遺族年金も受け取り可能だが請求が必要
遺族年金も相続財産には含まれないので、相続放棄しても受け取りは可能だ。
「家族を養っている人が亡くなった場合、残された家族の生活を保障すると法律で認められている。遺族年金の受け取りは遺族の固有の権利であり、相続放棄によって妨げられることはありません。また、故人が亡くなった月までの『未支給年金』も相続財産には含まれず、遺族の権利として受け取りが認められています。
ただし、注意すべきなのは年金は自動的に振り込まれるのではなく、請求が必要なこと。遺族年金は故人に生計を維持されていた遺族、未支給年金は故人と生計を共にしていた遺族が受給対象となり、年金事務所などで申し込めます」(同前)
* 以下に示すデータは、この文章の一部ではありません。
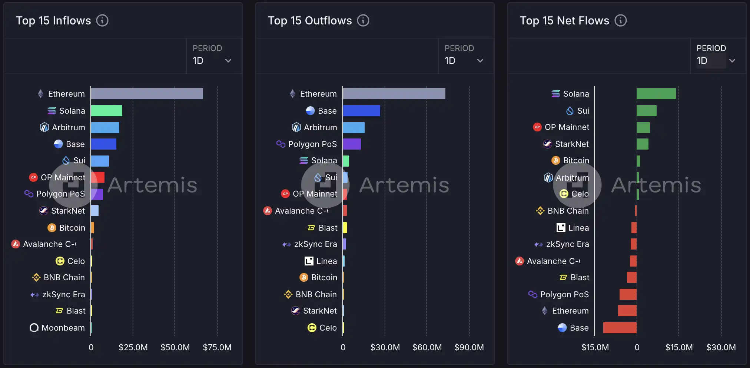Click the Base logo in Outflows chart

click(x=311, y=111)
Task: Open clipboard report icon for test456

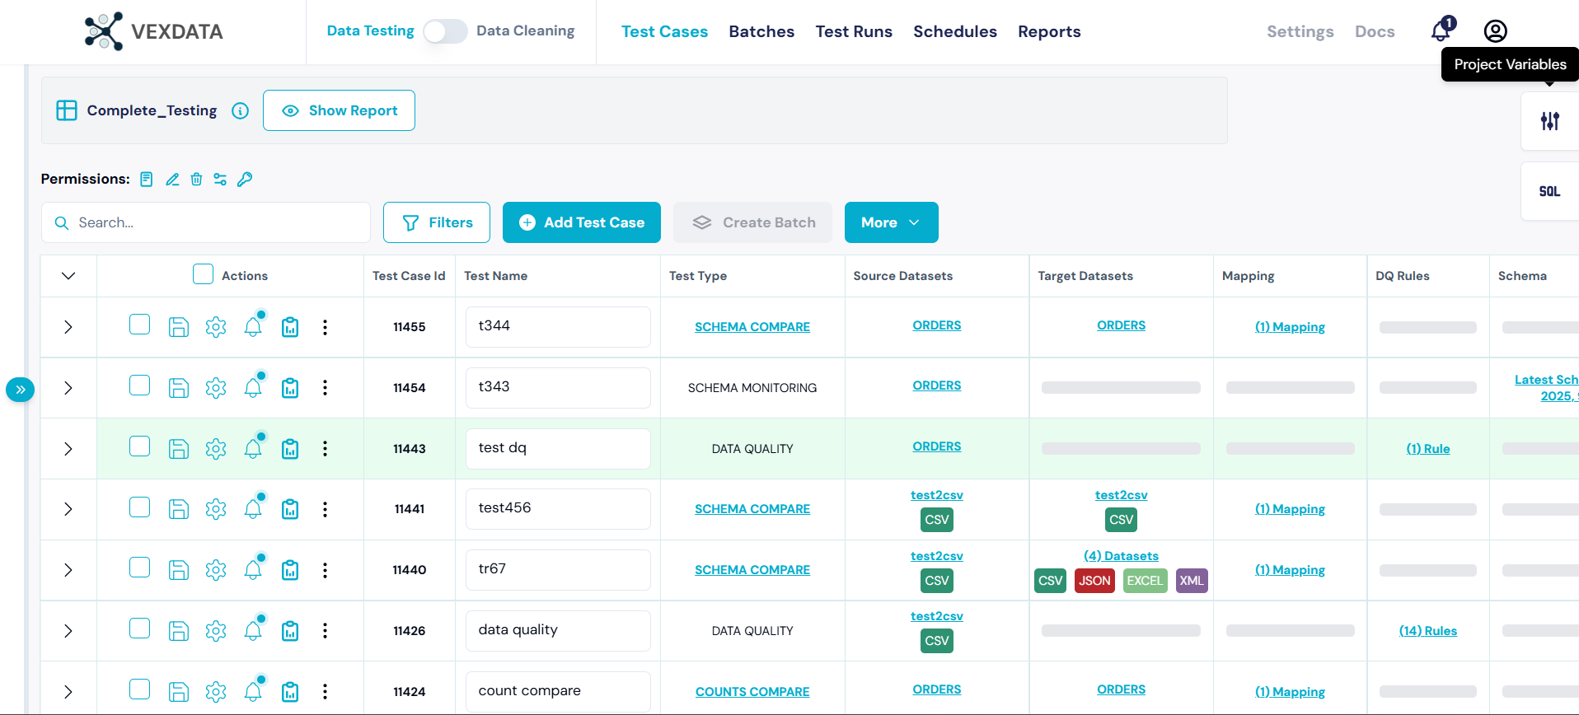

葬儀などに関連して支給されるお金も相続放棄とは関係なく受け取れる。
「故人が加入していた健康保険の給付金である葬祭費や埋葬料は、『同居の親族』などの条件を満たしていれば支給が受けられます」(同前)
また、相続放棄をしても仏壇やお墓といった祭祀財産は受け継いでいける。こうした前提を踏まえれば、「相続しない」という道が有力な選択肢であることはたしかだろう。